# Требование 1:
Замените в тексте о реформе РАН «академия» на «Академия наук» и приведите фрагмент, начиная со слов «Реформа РАН: между» и продолжая до слов «у прессы нет.».
# Требование 2:
Подхватите текст о реформе РАН и допишите его продолжение сразу после последнего приведенного предложения.

# Текст для чтения:
Реформа РАН: между прошлым и будущим

Павел БАЛАБАН, член-корреспондент РАН, главный научный сотрудник Института высшей нервной деятельности и нейрофизиологии РАН

1. Реформа существенно затронула только членов РАН, полномочия которых изменились не в лучшую сторону: академия теперь больше не является учредителем институтов и не может участвовать в руководстве наукой. Но это всего лишь около 2000 человек. А остальные 50 с лишним тысяч научных сотрудников почти не почувствовали изменений. Понимания того, что науку делают не только члены РАН, в обществе и у прессы нет. 
Никакой реформы для институтов Академии наук, по сути, не было. Как они были в федеральном подчинении, так и остались. Не было денег на развитие исследований, а стало еще меньше. Вычтите из научного бюджета миллиарды, которые потрачены на содержание ФАНО. 
Правительство, как обычно, требует от ученых невыполнимого — проводить исследования мирового уровня, финансируя науку на уровне африканской страны. Причем речь идет не о зарплате, которая меняется в разы по воле власть предержащих, а о деньгах на исследования, развитии новых направлений, обновлении обветшавшего оборудования. В очень небольших масштабах оборудование обновлялось до 2013 года, но с приходом ФАНО эти 2-4 миллиарда рублей в год исчезли. 
Приходится только удивляться, что по многим направлениям все-таки есть статьи и работы, сделанные на самом высоком мировом уровне. Это — результат самоотверженной работы людей, которым интересно, как устроен мир. 
Стоит отметить, что понимание необходимости фундаментальных исследований пришло уже не только в бизнес-структуры. И в правительстве выучили словосочетание “фундаментальная наука”, и мы все чаще слышим его в предвыборных речах. Но, к сожалению, понимания, чем отличаются фундаментальные исследования от прикладных, пока нет. Для больших проектов требуются практическая значимость результатов и внебюджетное финансирование. Предъявление таких требований к фундаментальной науке просто разрушает ее, ведь здесь далеко не всегда можно предсказать, что обеспечит прорыв завтра. А чиновники требуют сосредоточить финансирование на “прорывных направлениях”. Это правильно для прикладных исследований, но невыполнимо для фундаментальных.

# Исходные материалы:
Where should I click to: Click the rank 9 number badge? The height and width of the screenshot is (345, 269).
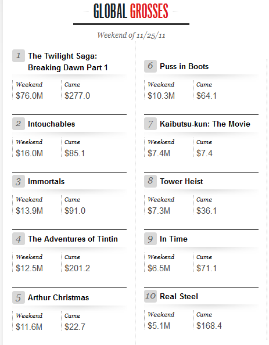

# Ответ на задание 1:
Реформа РАН: между прошлым и будущим

Павел БАЛАБАН, член-корреспондент РАН, главный научный сотрудник Института высшей нервной деятельности и нейрофизиологии РАН

1. Реформа существенно затронула только членов РАН, полномочия которых изменились не в лучшую сторону: Академия наук теперь больше не является учредителем институтов и не может участвовать в руководстве наукой. Но это всего лишь около 2000 человек. А остальные 50 с лишним тысяч научных сотрудников почти не почувствовали изменений. Понимания того, что науку делают не только члены РАН, в обществе и у прессы нет.

# Ответ на задание 2:
2. Наделение РАН экспертными функциями несколько укрепляет позиции членов академии, но никак не соотносится с развитием науки в стране. Хоть какое-то развитие и появление новых научных направлений возможно только при целенаправленном обновлении приборного парка (на это требуется не меньше 300 млрд руб.), изменении правил финансирования фундаментальных проектов (без внебюджетного софинансирования), увеличении бюджетов научных фондов. Думаю, что именно такие задачи и ставились при создании Министерства науки и высшего образования. Однако, судя по тому, что в настоящее время очень трудно даже подписать приказ о назначении вновь избранных директоров, стиль работы остался прежний — институты существуют для министерства, а не наоборот.
Попытки чиновников направлять развитие науки через мегасайенс-проекты прекрасны для “отмывания” денег, но чрезвычайно вредны для фундаментальной науки. Пока мы запланируем и реализуем конкретный мегапроект, прорывным станет уже совсем другое направление, которое в нашей стране или вовсе не финансировалось, или находилось на голодном пайке. Мне все эти мегасайенс-проекты представляются развесистой клюквой, а требование к ученым планировать открытия, публикации и прочие результаты напоминает календарь барона Мюнхгаузена, у которого на 12:00 был назначен подвиг.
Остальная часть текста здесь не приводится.